Ingesamt hinterließ die Tagung einen so guten Eindruck, dass angeregt wurde, die neue Programmphase mit einem ähnlichen reflexiven Input auf einem bundesweitem Treffen zu beginnen. Als ähnlich wünschenswert wurde auch die Wiederaufnahme einer Evaluation und wissenschaftlichen Begleitung bewertet und eine Kooperation mit dem Projekt „Globales Lernen“ in Erwägung gezogen.

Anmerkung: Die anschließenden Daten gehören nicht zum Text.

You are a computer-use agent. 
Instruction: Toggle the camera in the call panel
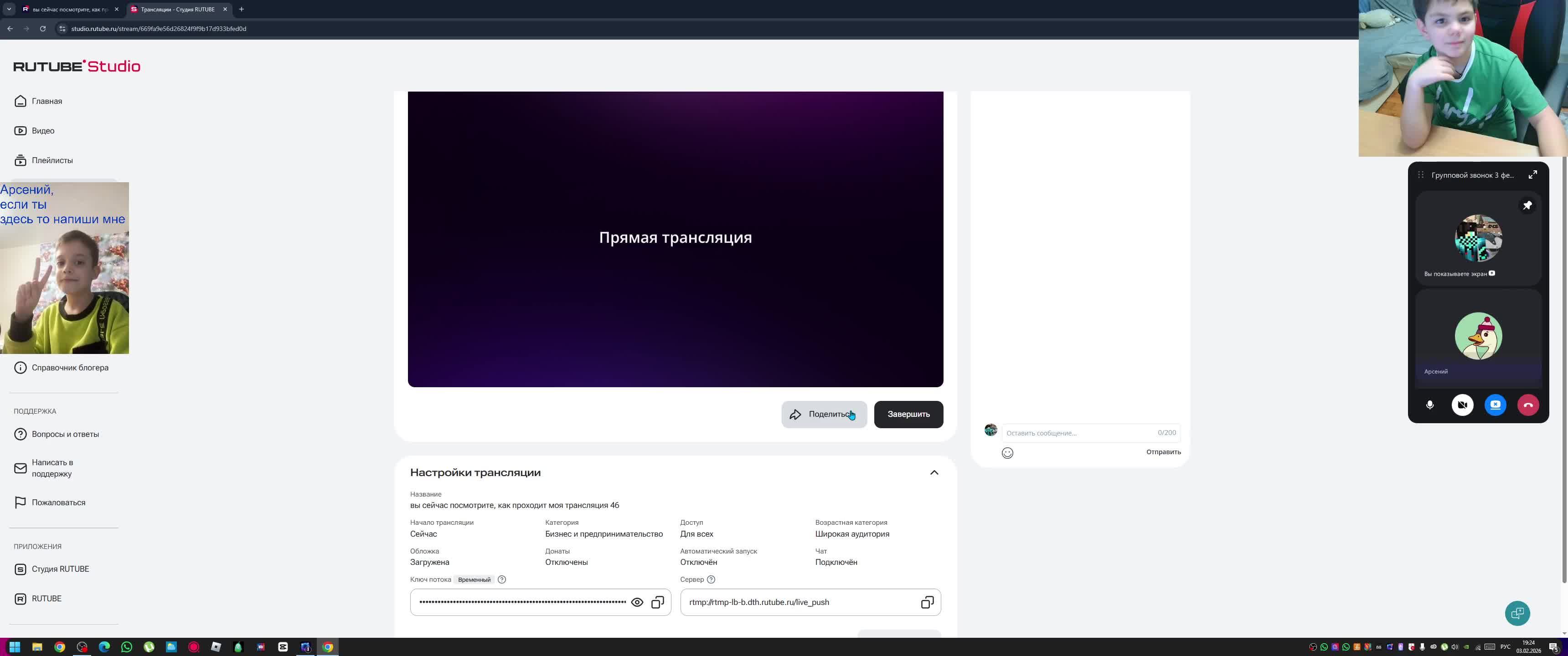(x=1462, y=405)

In einer Abschlußrunde wurde – neben viel Lob für die Ausrichtung dieser IvAF-Fachtagung – der Wunsch geäußert, auf kommenden Zusammenkünften Kolleg:innen aus der operativen Ebene stärker mit ein zu binden, indem z.B. Möglichkeiten der kollegialen Beratung angeboten und Praxisbeispielen und konkreten Fragestellungen aus der operativen Ebene stärker repräsentiert werden. Insgesamt aber wurde der Mehrwert gelobt, den der offene und engagierte Austausch (gerade durch die Ausrichtung durch einen Flüchtlingsrat) mit sich bringt. Als Themenwunsch für die kommenden Förderperiode wurde die Auseinandersetzung um Rassismuserfahrungen der Beratung suchenden Geflüchteten geäußert. „Wie rassistisch ist der Arbeitsmarkt?“ wäre dann ein Arbeitstitel einer der kommenden IvAF-Fachtagungen.